My mistake here is that it took me months to decline the offer. First I was sick (as in really sick), which as you can imagine, it's not the time you want to discuss jobs. But then I was better already, and only declined the offer during my vacation, 800km away from home. That wasn't very cool, and I know it. They understood it nevertheless, since I had crappy and extremely busy weeks before then.
I've Googled for crazy vacations and, holy shit, not disappointed!
I went on vacation for about two weeks in August. My plan was to go to São Paulo (the state) through Campinas, visit a friend in a small city 1h from there, stay the weekend in Campinas and then go to the capital. The plan went fine: a few hickups and issues here and there, but by the time I'm writing this, everything has been sorted out (I hope).

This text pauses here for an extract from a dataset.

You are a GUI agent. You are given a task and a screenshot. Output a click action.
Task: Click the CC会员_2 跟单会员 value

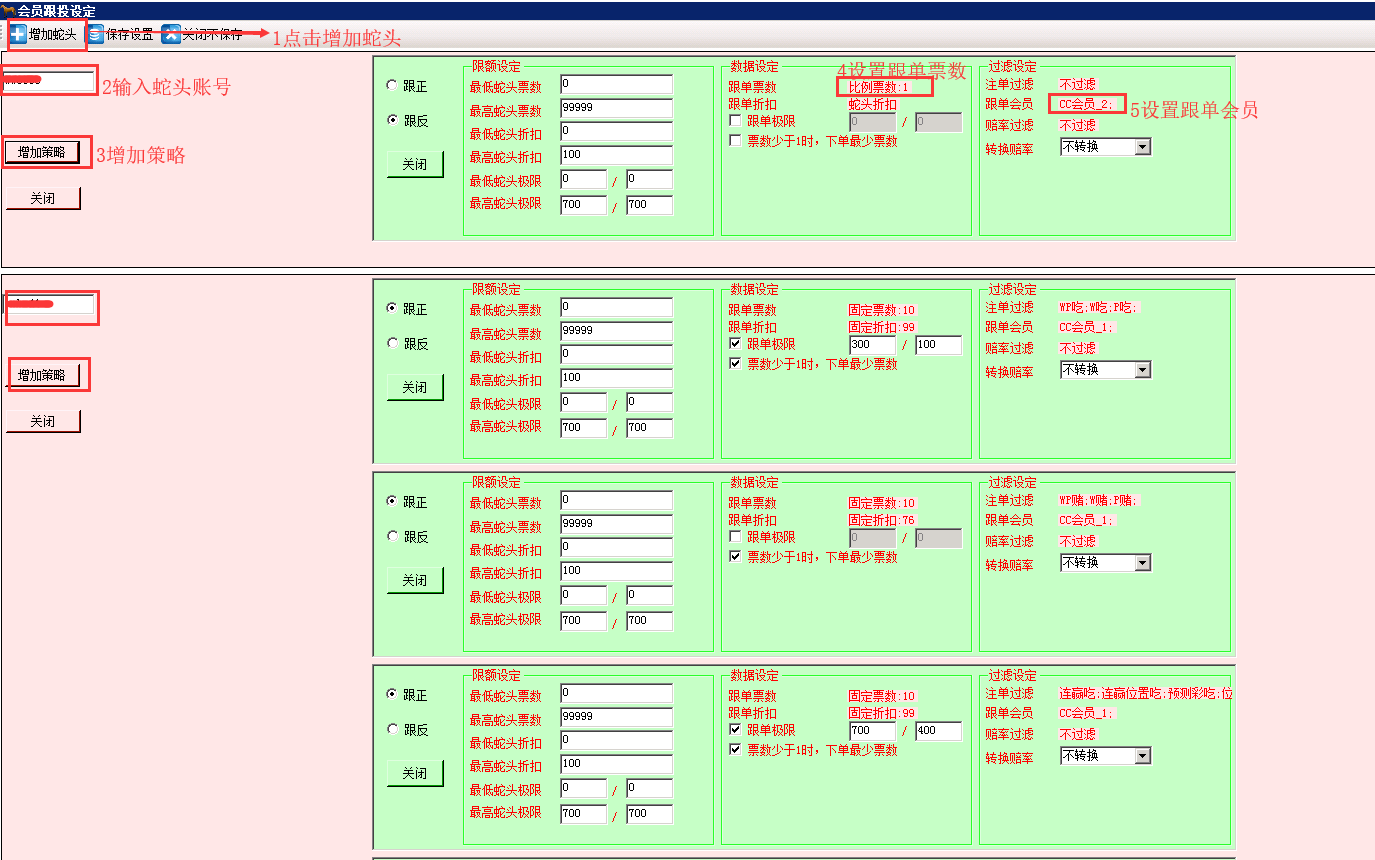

While in Campinas, and still kinda drunk from the night before, I met with some friends to drink some beer (yes, more). We talked about life, work, and so son. Then a friend turns to me and ask me if I didn't want to move to Campinas and work with her. Not surprised by her question (it wasn't the first time), I told her that all it was required was a proper job offer and sure enough, we could make that happen.

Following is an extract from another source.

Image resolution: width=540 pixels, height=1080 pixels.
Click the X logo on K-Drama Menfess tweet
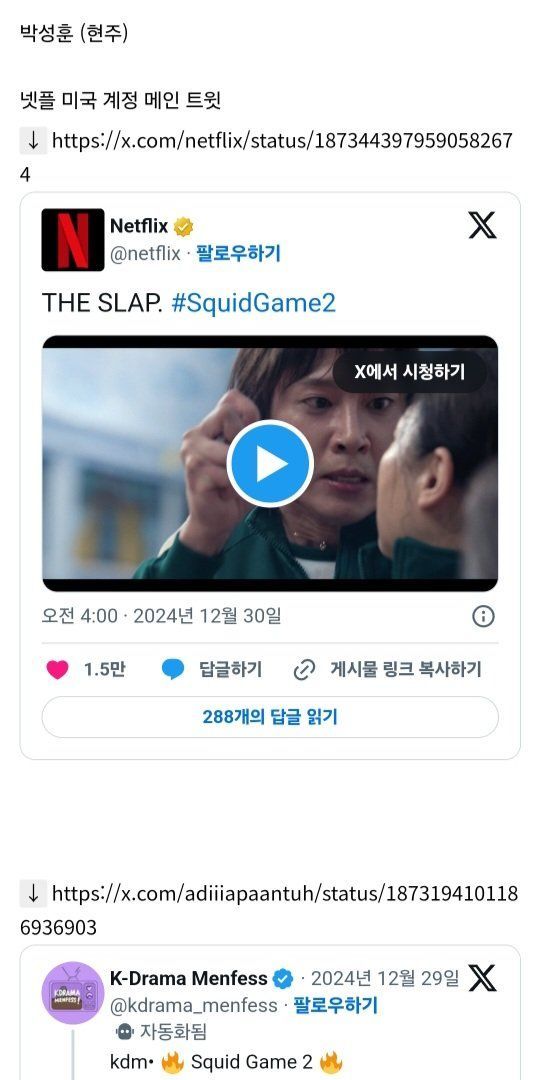pyautogui.click(x=482, y=978)
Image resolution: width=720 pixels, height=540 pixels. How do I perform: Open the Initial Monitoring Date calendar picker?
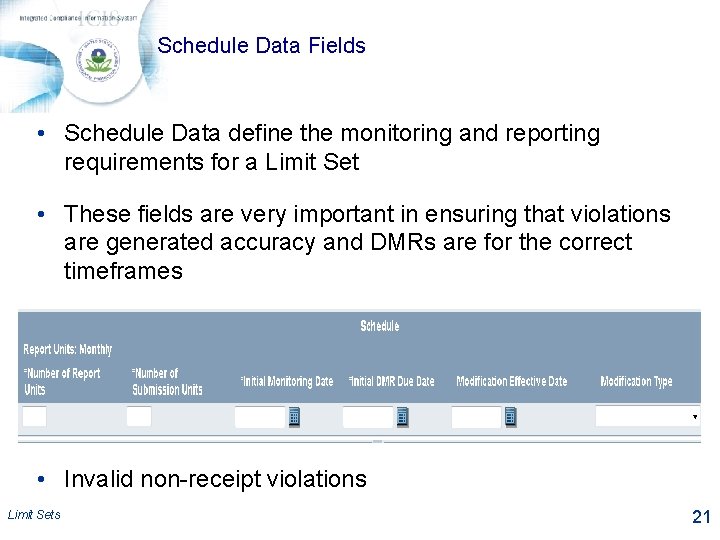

I was excited with this. And scared as fuck as well: it's a big change, one that I never really thought about.
In the end, it didn't work out due to some stuff they needed me to have experience already. That experience, however, changed me in many ways.
Change of perspective
During the rest of the weekend, I took my time to think about it. It would mean to move to another city, in another state, to work in a company I knew almost nothing about. Risky? Yeah.

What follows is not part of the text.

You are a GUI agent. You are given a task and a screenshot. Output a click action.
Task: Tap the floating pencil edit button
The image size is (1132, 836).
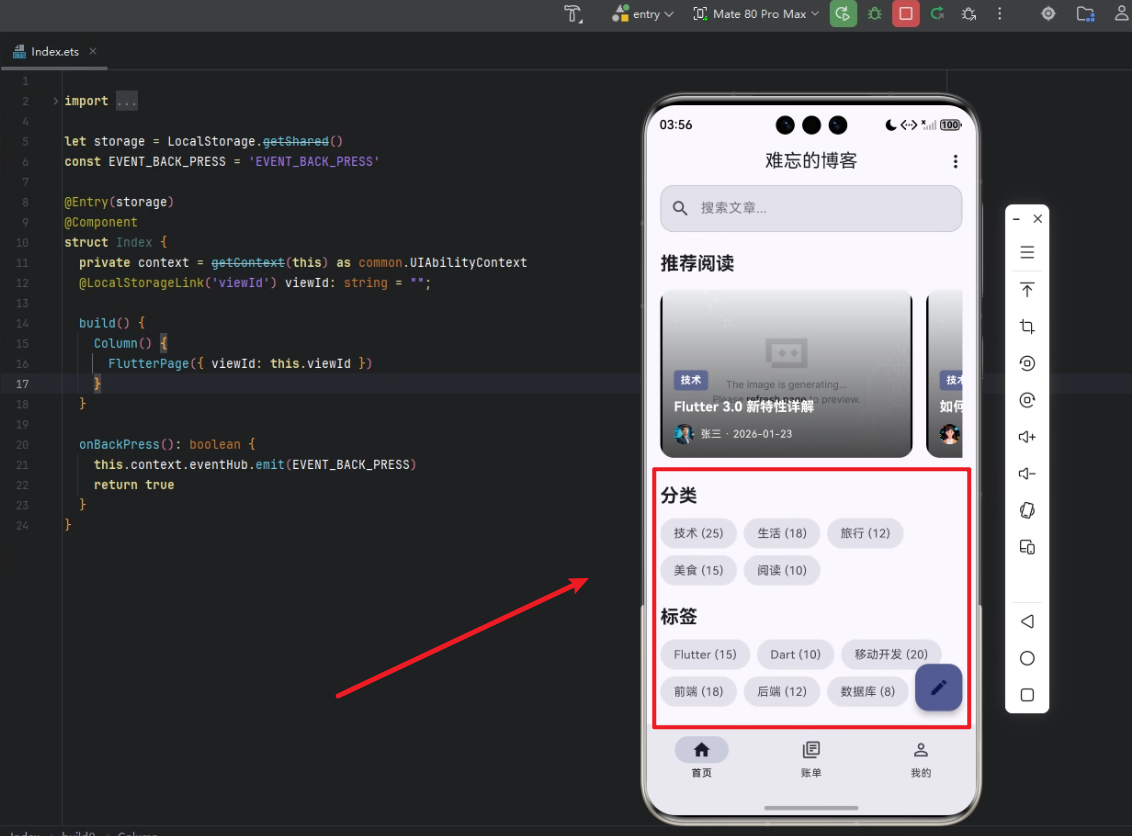(x=938, y=688)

You see, I never really thought about jobs that much, even less about career. I stopped caring about this for a while. At the top of my list nowadays is work-life balance, which is something I've been extremely strict about.
After many hours of conversation, I've decided that, if I can make a career while having a good balance between my job and my personal life, that would be awesome! That includes moving somewhere else if necessary (but I would focus on cities I know people, obviously).
You see, I had experience (in a lot of weird stuff, btw), but no career record. And no plans for on in the near future. This is something I now wanted, and therefore I need to figure out how to do that.
As someone who always worked in small companies, I know this, in such environments, is very tricky. There isn't a lot of space to grow, and that limits you. There are many ways you can go around this by yourself, or even with the company's support and help, but you're always a bit limited by your employer's contraints.
I decided to take a look at LinkedIn offers and see what people are looking for nowadays, and cross-check with stuff I know. Even more in companies that have a career plan available. And it turns out that I knew shit out that stuff: they all use programming languages, tools or environments that I'm not even familiar with. Well, this sucks.
That means I needed experience with new technologies, with new people, new environments. New stuff. I essentially needed something new.
I didn't want, however, to change jobs. And this is where everything starts to get harder.
Second and third attempt
Remember the friend who offered me a job at his company? Yeah, they came back for a second attempt - and a third after negotiating some conditions.
Trust me, I'm flattered by this. It's really good to see people outside your daily job value you that much. It's an amazing feeling of gratefulness.
Nevertheless, the offer I got was something in the lines of what I wanted, which the possibility of a career path and experience in stuff I've never played with (at least professionally). So it was something to consider.
After multiple rounds of negotiation, I partially accepted the offer: I told them the offer was good and I was going to consider it. I had, however, to notify my current employer about this in case they want to make a counter-offert (spoiler: they did).
This is where things started to get hard.
What the fuck should I do?
I now faced a dilemma: change jobs, start in a new position with new projects, career path and some other benefits, or stay at my current job (with the raise from the counter-offer) and stick with stuff I know. It's a hard decision for someone who don't usually take risks.
Honestly, I lost my sleep trying to decide between my current job and the such offer. It became extremely hard in the last days, but it all came down to one thing: I can grow up with the company, both personally and professionally. Plus I hate those "what if" questions we carry for the rest of our lives sometimes.
You see, I like my job. I like my boss, he's an awesome guy, really smart and motivates me whenever he can to carry on into hacking some weird Node package that broke our project. I have a shit ton of respect for him. But I also like a challenge, and feel like I need something new.
Taking risks is something we need to do every now and then. With the help of friends and family, it gets a lot easier - and you will need their help and support most of the time.
This job offer comes with the benefit I'll learn stuff useful for the market. In case everything goes wrong and shit hits the fan, the experience and knowledge I'll obtain will be of extreme value to me. This is also something I have to consider.
Antichamber is a very deep sometimes.
Today, December 13th, 2017, I have to give my final decision regarding the offer (and tomorrow about the counter-offer).
In the end, I decided to change jobs. I spoke with family, friends close by and even friends from other fields, cities and countries. A lot of people know about this by now. Each one of them raised concerns regarding the offer, which I took very seriously and passed such questions to my contact. Still, everything checked out well.
In about 3 hours, I'll leave work to meet my new employer, deal with some final details and, unless something goes really wrong, I'll accept the offer.
Let's take this leap of faith.
I would like to publicly thank my friends and family for their patience with the long talks about life and work in the last months. I would buy you all a drink, but that would be really expensive and I'm not rich (yet).